Saturday, March 17 , 2018, 2:16 pm | A Few Clouds 59º


Schools Play Lead Role in Preventing Youth Violence

Districts engaging multiple levels of community resources to keep students and campuses safe.

For almost a year, our community has been grappling with the subject of youth violence, beginning last March when a wave of stabbings began, two of them fatal. It shouldn’t happen here. It shouldn’t happen anywhere. But it has.

Prevention, intervention and enforcement are all necessary, but only through people working together will we solve the problem.

Our Santa Barbara School Districts’ efforts began long before the current rise of youth violence. For years we have worked with law enforcement in monthly gang task force meetings. The sheriff’s and police departments have provided school resource officers on our campuses. We have staff campus safety supervisors on secondary campuses and recently increased their salaries and provided new safety trainings.

We inform all students and their families of the school code of conduct, rules and consequences for negative behaviors, and our zero-tolerance policies. We communicate with parents in English and Spanish. Clear expectations and swift disciplinary actions are important and they support other strategies, such as reporting policies, linking students and families to school and community resources, and providing opportunities for dialogue and conflict resolution. Our board of trustees regularly updates policies on student conduct, student dress code, gangs, discipline, suspension and expulsion, nondiscrimination and harassment.

But people have always been key to our efforts. Our staff works to connect with students and engage them in classrooms, programs, clubs and activities. Every staff member knows that he or she shares the responsibility for monitoring and for action. As a result, our sites have been successful and we have had relatively few incidents on school campuses.

We have safe school committees and a staff incident response team at each school.

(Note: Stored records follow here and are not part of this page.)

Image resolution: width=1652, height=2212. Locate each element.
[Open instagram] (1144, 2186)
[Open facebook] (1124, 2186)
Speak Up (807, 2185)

We have provided staff trainings on gang awareness education; reduced truancy rates; encouraged staff and students to support diversity and equity awareness; implemented anti-bullying programs, character education programs, conflict resolution and peer mediation; and added a drug prevention program and other school-based activities to inform parents about gang issues, bring students together, and engage at-risk youth.

Youth violence will only be solved by caring people who embrace would-be gang members and direct them to better choices. We benefit from local programs that work directly with gang members. We have an ongoing collaboration with the Anti-Defamation League, Beyond Tolerance and Just Communities. We have youth services specialists from the Council on Alcoholism and Drug Abuse’s Fighting Back program on our campuses and counselors from the Family Service Agency.

Fortunately, national experts on gang violence are here in the community and their work is important to our efforts. There are hundreds of youth-serving organizations throughout the community working to keep students productively involved in adult-led activities. Chief among them is the Santa Barbara Parks & Recreation Department, which does an outstanding job in providing after-school programs for youth and has created a jobs program.

Last March, within an hour of the fatal stabbing on State Street, I met with our secondary principals to eliminate upcoming minimum days; review our nontolerance of gang dress, gang symbols and gang behavior; authorize dog sweeps on an incident basis; prepare to meet the emotional needs of students; and plan meetings with law enforcement. The city immediately increased school resource officer support, expanded after-school and Police Activities League activities, and changed MTD bus routes.

Last spring, we stepped up efforts to work with community agencies and nonprofit organizations. We scheduled presentations by gang resource Richard Ramos, reaching thousands of students, parents and staff members.

This year, we reinstituted a new program for the few juveniles with multiple arrest records who are serious habitual offenders, and we secured probation officer presence on school campuses. The city has started a new partner program to bring more youth serving-organizations onto our campuses after school and provide increased job opportunities. We do not see guns on our campuses, but we continue to strengthen our safe school programs, including pursuing grants to hire gang prevention specialists and expand parenting programs.

We applaud the current city stakeholder meetings to foster improved communication, coordination and collaboration among the many organizations that serve at-risk youth.

We still have far to go. To be more successful, we believe we need people on the street working directly with those at the core of gang activity, the kids who are most susceptible to gang involvement, and their families. But we have tremendous community resources and we know that our collective determination to stem youth violence will prevail.

Dr. Brian Sarvis is superintendent of the Santa Barbara School Districts.